Dura la reazione del Pd. “I mezzi della polizia – scrive su Twitter, Emanuele Fiano, presidente del gruppo Pd alla Camera – servono per garantire la nostra sicurezza, non per far divertire la famiglia del Salvini di turno, e i poliziotti non possono essere messi in difficoltà dalla deferenza verso il ministro con rischi per loro e per il ragazzo”. La collega di partito, Alessia Morani, ha chiamato in causa anche il Movimento 5 stelle. “Se invece del figlio di Salvini si fosse trattato di un politico del Pd è sicuro che i 5 Stelle avrebbero fatto il diavolo a quattro”.

“Proprio nel giorno in cui il capo della polizia denuncia le carenze strutturali di organico e delle difficoltà che ci saranno nei prossimi anni, ecco la notizia dal parco divertimenti del ministro dell’Interno. Siamo davvero curiosi di sapere come andrà a finire questa bravata”, ha affermato Nicola Fratoianni, di Sinistra italiana. “Ci auguriamo – ha aggiunto – che gli accertamenti della questura di Ravenna siano celeri ed efficaci e che i provvedimenti non guardino in faccia a nessuno, neanche se saranno coinvolti uomini della scorta del ministro dell’Interno”.
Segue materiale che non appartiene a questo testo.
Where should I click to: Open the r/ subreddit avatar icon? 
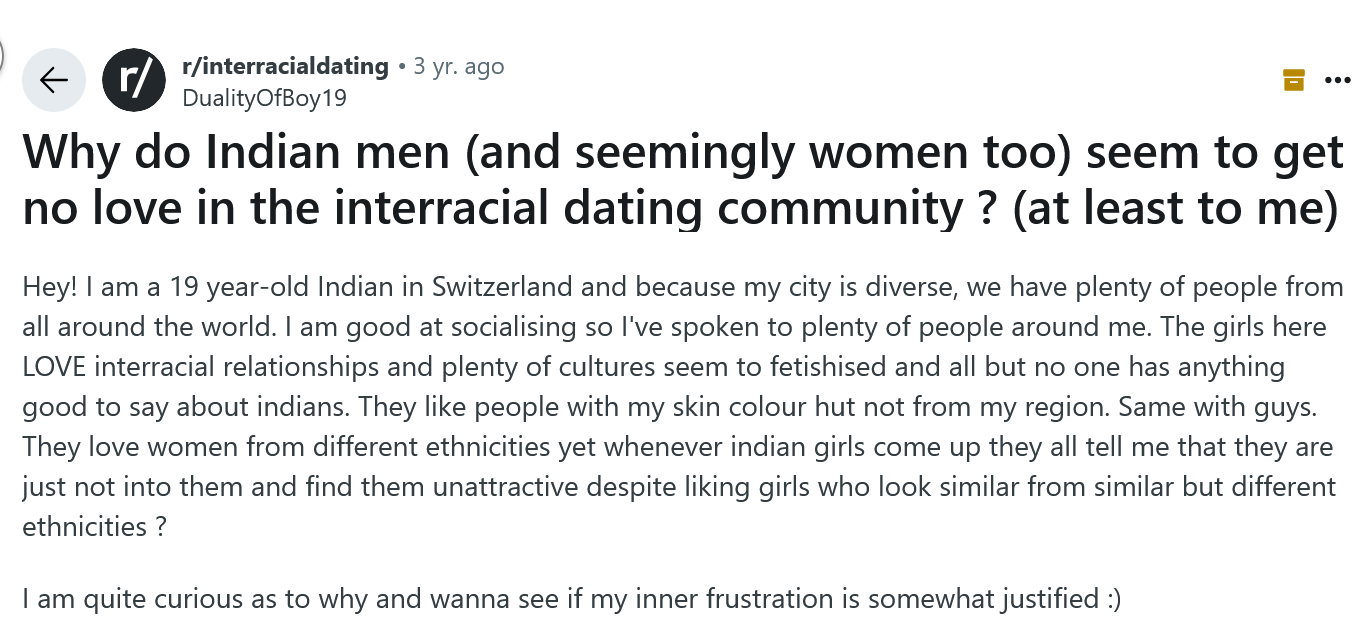tap(134, 79)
Dal M5S, con il ministro della Giustizia Alfonso Bonafede, si cerca di buttare acqua sul fuoco delle polemiche. “Sinceramente so che la questura sta facendo le verifiche che deve fare, mi dispiace perché secondo me i poliziotti sono stati messi in difficoltà in quella situazione. I giornalisti hanno fatto il loro lavoro, ma non credo che gli italiani perdano il sonno per capire se il figlio di Salvini si e’ fatto un giro sulla moto d’acqua della polizia”.